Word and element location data
>>>
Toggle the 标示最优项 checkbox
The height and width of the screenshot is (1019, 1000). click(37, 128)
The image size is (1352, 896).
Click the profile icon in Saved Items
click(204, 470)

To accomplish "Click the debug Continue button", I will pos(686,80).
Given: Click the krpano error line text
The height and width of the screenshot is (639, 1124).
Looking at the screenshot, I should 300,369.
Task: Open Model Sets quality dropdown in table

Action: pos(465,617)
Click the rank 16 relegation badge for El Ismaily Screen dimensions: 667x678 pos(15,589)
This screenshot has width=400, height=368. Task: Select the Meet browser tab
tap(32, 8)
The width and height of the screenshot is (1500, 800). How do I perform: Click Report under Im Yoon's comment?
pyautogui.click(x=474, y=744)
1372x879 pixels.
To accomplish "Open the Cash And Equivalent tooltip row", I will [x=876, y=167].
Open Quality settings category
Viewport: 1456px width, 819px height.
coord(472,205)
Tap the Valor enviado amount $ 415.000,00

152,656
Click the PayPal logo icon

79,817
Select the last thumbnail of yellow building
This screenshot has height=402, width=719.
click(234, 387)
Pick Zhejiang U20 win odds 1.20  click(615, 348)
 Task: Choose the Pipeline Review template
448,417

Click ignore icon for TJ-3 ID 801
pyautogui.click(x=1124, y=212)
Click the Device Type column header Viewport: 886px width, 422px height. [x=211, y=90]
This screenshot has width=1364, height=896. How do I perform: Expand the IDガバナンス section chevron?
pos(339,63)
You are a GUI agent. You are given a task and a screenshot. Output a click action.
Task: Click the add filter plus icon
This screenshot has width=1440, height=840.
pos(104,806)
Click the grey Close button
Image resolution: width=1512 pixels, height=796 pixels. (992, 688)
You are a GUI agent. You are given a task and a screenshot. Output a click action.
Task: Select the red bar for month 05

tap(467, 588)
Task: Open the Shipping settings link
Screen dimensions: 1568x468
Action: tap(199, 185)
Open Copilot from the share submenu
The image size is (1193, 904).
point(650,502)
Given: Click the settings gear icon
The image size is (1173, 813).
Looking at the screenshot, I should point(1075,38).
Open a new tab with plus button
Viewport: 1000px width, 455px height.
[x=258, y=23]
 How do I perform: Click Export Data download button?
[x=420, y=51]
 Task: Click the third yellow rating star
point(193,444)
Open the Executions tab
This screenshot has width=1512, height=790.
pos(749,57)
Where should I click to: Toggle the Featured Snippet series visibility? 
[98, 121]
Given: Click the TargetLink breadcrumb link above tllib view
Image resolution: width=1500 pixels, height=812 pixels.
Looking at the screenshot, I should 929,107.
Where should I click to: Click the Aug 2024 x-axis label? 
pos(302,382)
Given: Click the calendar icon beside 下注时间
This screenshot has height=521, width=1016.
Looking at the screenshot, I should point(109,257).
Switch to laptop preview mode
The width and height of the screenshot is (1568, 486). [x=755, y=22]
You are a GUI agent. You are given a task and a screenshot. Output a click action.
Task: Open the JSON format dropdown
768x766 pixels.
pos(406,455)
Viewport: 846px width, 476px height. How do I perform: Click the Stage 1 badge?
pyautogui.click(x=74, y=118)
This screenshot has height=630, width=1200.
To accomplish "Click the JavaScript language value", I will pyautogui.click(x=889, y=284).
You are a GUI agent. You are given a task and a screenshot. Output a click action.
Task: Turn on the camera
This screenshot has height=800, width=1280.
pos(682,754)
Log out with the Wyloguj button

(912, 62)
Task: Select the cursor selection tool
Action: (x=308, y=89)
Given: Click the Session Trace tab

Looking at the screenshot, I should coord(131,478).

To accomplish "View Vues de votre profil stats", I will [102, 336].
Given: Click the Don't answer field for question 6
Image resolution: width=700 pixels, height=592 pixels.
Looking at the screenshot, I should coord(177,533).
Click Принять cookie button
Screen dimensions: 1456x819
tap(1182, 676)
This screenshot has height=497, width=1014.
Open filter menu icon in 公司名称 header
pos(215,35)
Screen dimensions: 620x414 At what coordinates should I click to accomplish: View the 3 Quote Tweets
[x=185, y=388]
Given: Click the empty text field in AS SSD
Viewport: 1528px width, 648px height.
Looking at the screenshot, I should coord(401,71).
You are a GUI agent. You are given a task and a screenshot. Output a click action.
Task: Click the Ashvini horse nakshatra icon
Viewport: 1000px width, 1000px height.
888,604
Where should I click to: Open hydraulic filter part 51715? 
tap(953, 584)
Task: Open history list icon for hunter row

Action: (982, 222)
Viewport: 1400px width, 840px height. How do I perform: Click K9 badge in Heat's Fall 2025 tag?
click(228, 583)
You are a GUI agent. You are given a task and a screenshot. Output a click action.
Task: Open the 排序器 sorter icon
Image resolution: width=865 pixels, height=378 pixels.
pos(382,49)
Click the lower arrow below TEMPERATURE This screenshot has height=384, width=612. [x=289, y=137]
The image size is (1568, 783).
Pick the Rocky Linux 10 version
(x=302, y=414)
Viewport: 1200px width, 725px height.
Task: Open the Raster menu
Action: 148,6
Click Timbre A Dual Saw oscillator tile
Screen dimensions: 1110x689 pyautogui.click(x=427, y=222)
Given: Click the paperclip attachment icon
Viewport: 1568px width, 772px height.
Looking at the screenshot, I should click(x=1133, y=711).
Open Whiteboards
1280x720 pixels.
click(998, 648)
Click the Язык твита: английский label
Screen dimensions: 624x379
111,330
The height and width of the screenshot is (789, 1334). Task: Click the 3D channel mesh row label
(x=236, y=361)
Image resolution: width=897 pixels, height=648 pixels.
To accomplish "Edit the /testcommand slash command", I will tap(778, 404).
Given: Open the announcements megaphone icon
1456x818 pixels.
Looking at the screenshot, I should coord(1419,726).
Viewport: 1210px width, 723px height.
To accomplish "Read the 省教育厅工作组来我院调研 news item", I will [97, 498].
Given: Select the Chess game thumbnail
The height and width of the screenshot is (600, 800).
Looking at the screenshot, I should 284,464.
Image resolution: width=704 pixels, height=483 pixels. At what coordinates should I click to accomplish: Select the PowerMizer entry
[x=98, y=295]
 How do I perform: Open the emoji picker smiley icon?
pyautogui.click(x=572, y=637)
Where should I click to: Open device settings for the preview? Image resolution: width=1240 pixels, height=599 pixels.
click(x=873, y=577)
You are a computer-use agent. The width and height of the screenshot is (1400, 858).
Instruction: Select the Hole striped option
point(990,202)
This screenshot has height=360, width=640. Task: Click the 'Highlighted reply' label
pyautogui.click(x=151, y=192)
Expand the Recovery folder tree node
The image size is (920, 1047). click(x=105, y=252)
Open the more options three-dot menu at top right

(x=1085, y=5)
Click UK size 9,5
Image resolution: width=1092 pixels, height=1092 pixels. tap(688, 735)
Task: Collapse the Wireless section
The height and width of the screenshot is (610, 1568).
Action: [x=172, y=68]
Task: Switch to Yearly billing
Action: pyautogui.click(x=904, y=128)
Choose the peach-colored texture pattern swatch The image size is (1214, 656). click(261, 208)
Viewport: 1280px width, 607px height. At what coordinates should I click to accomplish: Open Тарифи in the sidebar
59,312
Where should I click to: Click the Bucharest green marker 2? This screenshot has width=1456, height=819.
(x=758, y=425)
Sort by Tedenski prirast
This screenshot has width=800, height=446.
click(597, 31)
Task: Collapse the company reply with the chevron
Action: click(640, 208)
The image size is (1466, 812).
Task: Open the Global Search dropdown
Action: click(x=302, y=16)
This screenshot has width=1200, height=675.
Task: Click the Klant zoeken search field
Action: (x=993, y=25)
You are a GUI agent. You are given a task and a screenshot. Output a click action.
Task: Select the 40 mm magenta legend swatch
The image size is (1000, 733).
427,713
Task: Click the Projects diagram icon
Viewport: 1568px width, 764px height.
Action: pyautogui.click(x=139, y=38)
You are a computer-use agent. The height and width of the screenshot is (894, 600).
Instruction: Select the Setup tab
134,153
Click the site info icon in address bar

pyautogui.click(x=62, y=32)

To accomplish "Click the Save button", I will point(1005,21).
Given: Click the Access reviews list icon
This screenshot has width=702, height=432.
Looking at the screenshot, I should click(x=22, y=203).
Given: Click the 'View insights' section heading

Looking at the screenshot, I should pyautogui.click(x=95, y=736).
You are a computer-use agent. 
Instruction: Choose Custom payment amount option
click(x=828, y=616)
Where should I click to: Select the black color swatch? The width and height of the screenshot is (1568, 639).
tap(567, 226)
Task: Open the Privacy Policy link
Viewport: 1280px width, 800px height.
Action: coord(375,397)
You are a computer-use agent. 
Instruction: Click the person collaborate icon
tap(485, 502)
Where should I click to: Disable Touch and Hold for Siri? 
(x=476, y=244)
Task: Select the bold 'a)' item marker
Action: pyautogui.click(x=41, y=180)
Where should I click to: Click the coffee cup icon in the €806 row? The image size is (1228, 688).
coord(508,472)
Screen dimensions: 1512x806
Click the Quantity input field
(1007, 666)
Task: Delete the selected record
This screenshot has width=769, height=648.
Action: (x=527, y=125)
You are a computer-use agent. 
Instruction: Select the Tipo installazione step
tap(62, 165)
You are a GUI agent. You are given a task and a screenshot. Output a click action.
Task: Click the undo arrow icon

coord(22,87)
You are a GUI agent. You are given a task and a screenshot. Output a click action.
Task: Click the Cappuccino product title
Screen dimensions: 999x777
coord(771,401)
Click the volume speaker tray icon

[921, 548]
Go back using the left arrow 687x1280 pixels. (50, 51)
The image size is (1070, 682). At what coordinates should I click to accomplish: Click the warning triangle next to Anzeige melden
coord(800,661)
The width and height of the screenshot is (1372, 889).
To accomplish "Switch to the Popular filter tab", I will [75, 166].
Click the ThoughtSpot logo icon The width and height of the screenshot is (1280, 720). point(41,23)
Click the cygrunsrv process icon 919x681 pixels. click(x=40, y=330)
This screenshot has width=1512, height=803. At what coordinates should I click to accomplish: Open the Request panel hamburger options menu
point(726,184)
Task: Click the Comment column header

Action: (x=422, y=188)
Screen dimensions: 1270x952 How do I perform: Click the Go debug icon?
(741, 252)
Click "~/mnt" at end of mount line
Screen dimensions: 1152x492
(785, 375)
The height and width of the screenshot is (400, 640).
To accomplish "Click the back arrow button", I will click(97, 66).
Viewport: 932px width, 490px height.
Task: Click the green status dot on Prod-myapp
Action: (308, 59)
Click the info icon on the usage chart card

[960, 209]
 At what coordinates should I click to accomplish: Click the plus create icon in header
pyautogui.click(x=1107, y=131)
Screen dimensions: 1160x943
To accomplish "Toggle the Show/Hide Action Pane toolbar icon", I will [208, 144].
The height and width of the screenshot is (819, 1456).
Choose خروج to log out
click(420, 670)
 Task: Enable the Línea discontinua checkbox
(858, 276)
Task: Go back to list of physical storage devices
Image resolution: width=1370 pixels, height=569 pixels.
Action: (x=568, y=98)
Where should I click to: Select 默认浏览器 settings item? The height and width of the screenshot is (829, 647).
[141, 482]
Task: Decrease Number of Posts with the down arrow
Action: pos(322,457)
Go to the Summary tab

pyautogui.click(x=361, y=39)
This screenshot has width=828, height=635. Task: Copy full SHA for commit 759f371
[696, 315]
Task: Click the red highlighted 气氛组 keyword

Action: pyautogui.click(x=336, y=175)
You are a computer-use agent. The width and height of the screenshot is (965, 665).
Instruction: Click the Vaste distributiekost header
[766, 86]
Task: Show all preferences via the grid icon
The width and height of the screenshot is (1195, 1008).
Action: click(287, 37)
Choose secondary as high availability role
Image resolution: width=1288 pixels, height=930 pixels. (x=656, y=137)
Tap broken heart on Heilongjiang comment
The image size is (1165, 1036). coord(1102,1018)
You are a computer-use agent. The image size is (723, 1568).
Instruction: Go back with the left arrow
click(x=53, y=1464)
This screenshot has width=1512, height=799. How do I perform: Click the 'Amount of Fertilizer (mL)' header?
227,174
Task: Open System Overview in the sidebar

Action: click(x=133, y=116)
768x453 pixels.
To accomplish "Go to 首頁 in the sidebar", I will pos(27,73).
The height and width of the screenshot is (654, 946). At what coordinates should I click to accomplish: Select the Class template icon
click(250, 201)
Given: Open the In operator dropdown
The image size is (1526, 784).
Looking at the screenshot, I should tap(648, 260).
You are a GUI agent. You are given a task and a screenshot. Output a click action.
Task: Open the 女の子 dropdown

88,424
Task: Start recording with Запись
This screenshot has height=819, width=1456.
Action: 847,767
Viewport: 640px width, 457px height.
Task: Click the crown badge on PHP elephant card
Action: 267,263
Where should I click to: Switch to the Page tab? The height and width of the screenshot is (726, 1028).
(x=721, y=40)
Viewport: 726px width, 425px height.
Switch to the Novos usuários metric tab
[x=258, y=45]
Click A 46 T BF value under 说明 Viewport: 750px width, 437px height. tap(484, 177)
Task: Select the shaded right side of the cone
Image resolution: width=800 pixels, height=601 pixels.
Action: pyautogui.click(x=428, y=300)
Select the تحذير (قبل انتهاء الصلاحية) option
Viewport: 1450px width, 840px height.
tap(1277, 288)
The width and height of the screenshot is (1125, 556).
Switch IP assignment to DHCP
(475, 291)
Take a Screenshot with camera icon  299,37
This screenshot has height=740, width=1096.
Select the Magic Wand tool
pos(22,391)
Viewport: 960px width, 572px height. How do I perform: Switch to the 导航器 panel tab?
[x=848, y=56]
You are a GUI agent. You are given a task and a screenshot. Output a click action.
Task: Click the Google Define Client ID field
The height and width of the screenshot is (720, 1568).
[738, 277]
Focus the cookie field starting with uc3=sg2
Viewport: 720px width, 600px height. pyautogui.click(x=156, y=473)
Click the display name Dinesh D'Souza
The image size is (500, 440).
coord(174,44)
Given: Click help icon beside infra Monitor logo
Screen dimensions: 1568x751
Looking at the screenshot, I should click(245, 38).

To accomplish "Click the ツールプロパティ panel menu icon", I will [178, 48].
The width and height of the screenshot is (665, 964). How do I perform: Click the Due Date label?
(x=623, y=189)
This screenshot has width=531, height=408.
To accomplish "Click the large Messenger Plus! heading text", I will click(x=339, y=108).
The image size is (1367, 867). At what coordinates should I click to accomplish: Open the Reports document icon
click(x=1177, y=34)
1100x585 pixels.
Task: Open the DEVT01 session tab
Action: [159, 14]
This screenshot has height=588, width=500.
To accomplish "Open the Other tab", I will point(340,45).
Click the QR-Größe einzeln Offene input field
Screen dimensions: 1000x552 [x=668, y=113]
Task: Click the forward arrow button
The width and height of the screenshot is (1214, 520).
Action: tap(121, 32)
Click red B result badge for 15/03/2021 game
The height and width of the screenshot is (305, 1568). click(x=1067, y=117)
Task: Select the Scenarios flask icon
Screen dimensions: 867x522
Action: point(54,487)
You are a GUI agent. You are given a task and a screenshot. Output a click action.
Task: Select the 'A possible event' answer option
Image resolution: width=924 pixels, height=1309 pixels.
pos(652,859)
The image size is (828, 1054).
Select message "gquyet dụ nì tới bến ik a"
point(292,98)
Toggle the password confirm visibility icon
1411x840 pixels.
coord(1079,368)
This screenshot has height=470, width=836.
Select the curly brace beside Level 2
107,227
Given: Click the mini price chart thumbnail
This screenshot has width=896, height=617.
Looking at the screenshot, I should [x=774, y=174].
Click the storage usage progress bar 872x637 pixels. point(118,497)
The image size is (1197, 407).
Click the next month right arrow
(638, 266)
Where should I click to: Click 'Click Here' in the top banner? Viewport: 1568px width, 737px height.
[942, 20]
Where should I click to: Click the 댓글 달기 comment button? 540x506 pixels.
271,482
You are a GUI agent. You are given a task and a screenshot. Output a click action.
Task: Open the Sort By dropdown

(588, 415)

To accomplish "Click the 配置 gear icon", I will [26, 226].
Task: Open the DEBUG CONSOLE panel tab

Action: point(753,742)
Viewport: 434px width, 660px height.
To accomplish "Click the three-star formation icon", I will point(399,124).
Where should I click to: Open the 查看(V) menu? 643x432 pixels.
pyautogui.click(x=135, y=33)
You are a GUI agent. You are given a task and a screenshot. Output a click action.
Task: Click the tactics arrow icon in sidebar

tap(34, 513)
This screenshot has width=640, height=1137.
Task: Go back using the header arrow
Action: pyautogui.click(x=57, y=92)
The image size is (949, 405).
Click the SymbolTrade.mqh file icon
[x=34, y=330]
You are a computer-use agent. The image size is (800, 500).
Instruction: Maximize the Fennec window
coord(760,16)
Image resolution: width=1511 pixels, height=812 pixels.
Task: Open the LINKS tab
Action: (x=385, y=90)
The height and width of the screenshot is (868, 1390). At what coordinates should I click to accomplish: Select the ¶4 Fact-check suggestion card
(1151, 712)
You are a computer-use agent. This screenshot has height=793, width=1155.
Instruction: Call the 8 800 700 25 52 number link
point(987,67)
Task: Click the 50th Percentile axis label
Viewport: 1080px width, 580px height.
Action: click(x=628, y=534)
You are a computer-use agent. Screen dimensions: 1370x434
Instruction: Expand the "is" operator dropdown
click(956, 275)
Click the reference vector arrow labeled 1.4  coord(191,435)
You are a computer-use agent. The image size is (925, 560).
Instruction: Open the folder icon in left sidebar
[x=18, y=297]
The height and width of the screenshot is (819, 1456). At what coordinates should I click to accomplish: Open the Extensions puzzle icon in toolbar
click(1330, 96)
<<<
> [Aim]: Format everything from the line with "Select the تحذير (قبل انتهاء الصلاحية) option" down to the line with "Take a Screenshot" as a numbered list, skipping any blank lines.

> [Solution to this exercise]:
1. Select the تحذير (قبل انتهاء الصلاحية) option
2. Viewport: 1450px width, 840px height.
3. tap(1277, 288)
4. The width and height of the screenshot is (1125, 556).
5. Switch IP assignment to DHCP
6. (475, 291)
7. Take a Screenshot with camera icon  299,37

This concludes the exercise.